Exercise description ->
Each entry needs to be copied exactly, with nothing left out.

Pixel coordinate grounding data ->
--- --- ---

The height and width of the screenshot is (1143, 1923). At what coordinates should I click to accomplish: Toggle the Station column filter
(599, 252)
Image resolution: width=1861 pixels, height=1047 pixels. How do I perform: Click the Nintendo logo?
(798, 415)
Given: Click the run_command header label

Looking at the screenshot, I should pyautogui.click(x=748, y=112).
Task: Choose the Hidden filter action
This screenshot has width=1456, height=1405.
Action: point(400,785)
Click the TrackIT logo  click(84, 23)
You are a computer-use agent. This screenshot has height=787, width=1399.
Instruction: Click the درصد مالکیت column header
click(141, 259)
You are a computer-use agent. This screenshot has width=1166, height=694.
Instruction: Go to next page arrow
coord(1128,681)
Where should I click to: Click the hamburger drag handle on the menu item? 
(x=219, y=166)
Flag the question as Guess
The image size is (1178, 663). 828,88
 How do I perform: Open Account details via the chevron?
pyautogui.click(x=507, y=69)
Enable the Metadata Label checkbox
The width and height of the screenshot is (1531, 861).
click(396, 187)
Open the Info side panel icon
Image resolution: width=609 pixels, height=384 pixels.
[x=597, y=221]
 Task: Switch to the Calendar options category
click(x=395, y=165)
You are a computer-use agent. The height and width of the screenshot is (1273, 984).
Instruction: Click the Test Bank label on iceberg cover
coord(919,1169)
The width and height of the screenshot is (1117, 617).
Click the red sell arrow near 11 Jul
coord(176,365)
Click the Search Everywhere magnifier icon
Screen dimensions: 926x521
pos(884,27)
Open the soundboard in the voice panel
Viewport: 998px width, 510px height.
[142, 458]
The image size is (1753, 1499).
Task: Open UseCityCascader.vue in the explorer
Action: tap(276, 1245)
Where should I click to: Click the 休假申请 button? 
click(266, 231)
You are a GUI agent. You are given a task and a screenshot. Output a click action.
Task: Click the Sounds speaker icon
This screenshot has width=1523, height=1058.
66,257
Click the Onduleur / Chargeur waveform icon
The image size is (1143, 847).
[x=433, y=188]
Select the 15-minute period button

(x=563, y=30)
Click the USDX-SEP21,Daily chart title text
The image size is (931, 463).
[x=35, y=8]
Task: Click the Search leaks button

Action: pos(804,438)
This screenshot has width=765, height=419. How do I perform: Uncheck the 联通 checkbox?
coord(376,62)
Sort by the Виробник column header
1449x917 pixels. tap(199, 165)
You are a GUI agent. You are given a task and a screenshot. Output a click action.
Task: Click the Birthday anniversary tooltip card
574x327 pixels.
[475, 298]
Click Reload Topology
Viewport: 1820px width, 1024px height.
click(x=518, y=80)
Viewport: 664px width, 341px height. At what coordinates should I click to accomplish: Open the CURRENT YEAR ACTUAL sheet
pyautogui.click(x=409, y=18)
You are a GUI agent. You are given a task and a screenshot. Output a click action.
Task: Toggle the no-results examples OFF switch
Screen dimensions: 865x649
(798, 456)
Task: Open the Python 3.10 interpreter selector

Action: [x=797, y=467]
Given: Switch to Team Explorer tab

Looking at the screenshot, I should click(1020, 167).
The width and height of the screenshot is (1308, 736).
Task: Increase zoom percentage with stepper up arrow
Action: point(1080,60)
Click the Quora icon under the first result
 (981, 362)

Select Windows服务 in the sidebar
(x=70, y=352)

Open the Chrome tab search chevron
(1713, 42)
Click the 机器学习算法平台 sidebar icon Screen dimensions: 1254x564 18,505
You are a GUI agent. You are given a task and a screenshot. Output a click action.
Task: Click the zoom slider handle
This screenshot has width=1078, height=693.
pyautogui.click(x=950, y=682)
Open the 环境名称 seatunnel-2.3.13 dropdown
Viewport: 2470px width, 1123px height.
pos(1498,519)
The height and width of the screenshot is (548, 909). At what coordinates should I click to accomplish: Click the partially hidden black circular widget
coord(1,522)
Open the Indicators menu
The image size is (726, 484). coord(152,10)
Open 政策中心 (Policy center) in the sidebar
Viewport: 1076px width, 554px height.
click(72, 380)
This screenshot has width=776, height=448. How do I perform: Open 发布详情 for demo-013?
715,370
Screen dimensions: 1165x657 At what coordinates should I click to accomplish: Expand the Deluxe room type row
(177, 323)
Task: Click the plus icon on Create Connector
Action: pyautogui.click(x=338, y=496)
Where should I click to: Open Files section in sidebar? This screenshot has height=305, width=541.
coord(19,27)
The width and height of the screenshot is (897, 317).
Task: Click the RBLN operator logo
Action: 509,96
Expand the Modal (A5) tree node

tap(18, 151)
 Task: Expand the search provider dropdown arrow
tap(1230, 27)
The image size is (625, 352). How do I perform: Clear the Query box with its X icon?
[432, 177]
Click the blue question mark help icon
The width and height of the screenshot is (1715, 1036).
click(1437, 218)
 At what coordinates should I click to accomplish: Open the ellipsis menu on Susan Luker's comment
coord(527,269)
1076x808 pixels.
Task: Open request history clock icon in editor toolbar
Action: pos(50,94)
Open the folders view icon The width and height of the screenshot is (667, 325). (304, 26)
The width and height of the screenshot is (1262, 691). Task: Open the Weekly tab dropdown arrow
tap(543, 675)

--- --- ---

Answer space ->
The height and width of the screenshot is (1143, 1923). At what coordinates should I click to accomplish: Toggle the Station column filter
(599, 252)
Image resolution: width=1861 pixels, height=1047 pixels. How do I perform: Click the Nintendo logo?
(798, 415)
Given: Click the run_command header label

Looking at the screenshot, I should pyautogui.click(x=748, y=112).
Task: Choose the Hidden filter action
This screenshot has width=1456, height=1405.
Action: point(400,785)
Click the TrackIT logo  click(84, 23)
You are a computer-use agent. This screenshot has height=787, width=1399.
Instruction: Click the درصد مالکیت column header
click(141, 259)
You are a computer-use agent. This screenshot has width=1166, height=694.
Instruction: Go to next page arrow
coord(1128,681)
Where should I click to: Click the hamburger drag handle on the menu item? 
(x=219, y=166)
Flag the question as Guess
The image size is (1178, 663). 828,88
 How do I perform: Open Account details via the chevron?
pyautogui.click(x=507, y=69)
Enable the Metadata Label checkbox
The width and height of the screenshot is (1531, 861).
click(396, 187)
Open the Info side panel icon
Image resolution: width=609 pixels, height=384 pixels.
[x=597, y=221]
 Task: Switch to the Calendar options category
click(x=395, y=165)
You are a computer-use agent. The height and width of the screenshot is (1273, 984).
Instruction: Click the Test Bank label on iceberg cover
coord(919,1169)
The width and height of the screenshot is (1117, 617).
Click the red sell arrow near 11 Jul
coord(176,365)
Click the Search Everywhere magnifier icon
Screen dimensions: 926x521
pos(884,27)
Open the soundboard in the voice panel
Viewport: 998px width, 510px height.
[142, 458]
The image size is (1753, 1499).
Task: Open UseCityCascader.vue in the explorer
Action: tap(276, 1245)
Where should I click to: Click the 休假申请 button? 
click(266, 231)
You are a GUI agent. You are given a task and a screenshot. Output a click action.
Task: Click the Sounds speaker icon
This screenshot has width=1523, height=1058.
66,257
Click the Onduleur / Chargeur waveform icon
The image size is (1143, 847).
[x=433, y=188]
Select the 15-minute period button

(x=563, y=30)
Click the USDX-SEP21,Daily chart title text
The image size is (931, 463).
[x=35, y=8]
Task: Click the Search leaks button

Action: pos(804,438)
This screenshot has width=765, height=419. How do I perform: Uncheck the 联通 checkbox?
coord(376,62)
Sort by the Виробник column header
1449x917 pixels. tap(199, 165)
You are a GUI agent. You are given a task and a screenshot. Output a click action.
Task: Click the Birthday anniversary tooltip card
574x327 pixels.
[475, 298]
Click Reload Topology
Viewport: 1820px width, 1024px height.
click(x=518, y=80)
Viewport: 664px width, 341px height. At what coordinates should I click to accomplish: Open the CURRENT YEAR ACTUAL sheet
pyautogui.click(x=409, y=18)
You are a GUI agent. You are given a task and a screenshot. Output a click action.
Task: Toggle the no-results examples OFF switch
Screen dimensions: 865x649
(798, 456)
Task: Open the Python 3.10 interpreter selector

Action: [x=797, y=467]
Given: Switch to Team Explorer tab

Looking at the screenshot, I should click(1020, 167).
The width and height of the screenshot is (1308, 736).
Task: Increase zoom percentage with stepper up arrow
Action: point(1080,60)
Click the Quora icon under the first result
 (981, 362)

Select Windows服务 in the sidebar
(x=70, y=352)

Open the Chrome tab search chevron
(1713, 42)
Click the 机器学习算法平台 sidebar icon Screen dimensions: 1254x564 18,505
You are a GUI agent. You are given a task and a screenshot. Output a click action.
Task: Click the zoom slider handle
This screenshot has width=1078, height=693.
pyautogui.click(x=950, y=682)
Open the 环境名称 seatunnel-2.3.13 dropdown
Viewport: 2470px width, 1123px height.
pos(1498,519)
The height and width of the screenshot is (548, 909). At what coordinates should I click to accomplish: Click the partially hidden black circular widget
coord(1,522)
Open the Indicators menu
The image size is (726, 484). coord(152,10)
Open 政策中心 (Policy center) in the sidebar
Viewport: 1076px width, 554px height.
click(72, 380)
This screenshot has width=776, height=448. How do I perform: Open 发布详情 for demo-013?
715,370
Screen dimensions: 1165x657 At what coordinates should I click to accomplish: Expand the Deluxe room type row
(177, 323)
Task: Click the plus icon on Create Connector
Action: pyautogui.click(x=338, y=496)
Where should I click to: Open Files section in sidebar? This screenshot has height=305, width=541.
coord(19,27)
The width and height of the screenshot is (897, 317).
Task: Click the RBLN operator logo
Action: 509,96
Expand the Modal (A5) tree node

tap(18, 151)
 Task: Expand the search provider dropdown arrow
tap(1230, 27)
The image size is (625, 352). How do I perform: Clear the Query box with its X icon?
[432, 177]
Click the blue question mark help icon
The width and height of the screenshot is (1715, 1036).
click(1437, 218)
 At what coordinates should I click to accomplish: Open the ellipsis menu on Susan Luker's comment
coord(527,269)
1076x808 pixels.
Task: Open request history clock icon in editor toolbar
Action: pos(50,94)
Open the folders view icon The width and height of the screenshot is (667, 325). (304, 26)
The width and height of the screenshot is (1262, 691). Task: Open the Weekly tab dropdown arrow
tap(543, 675)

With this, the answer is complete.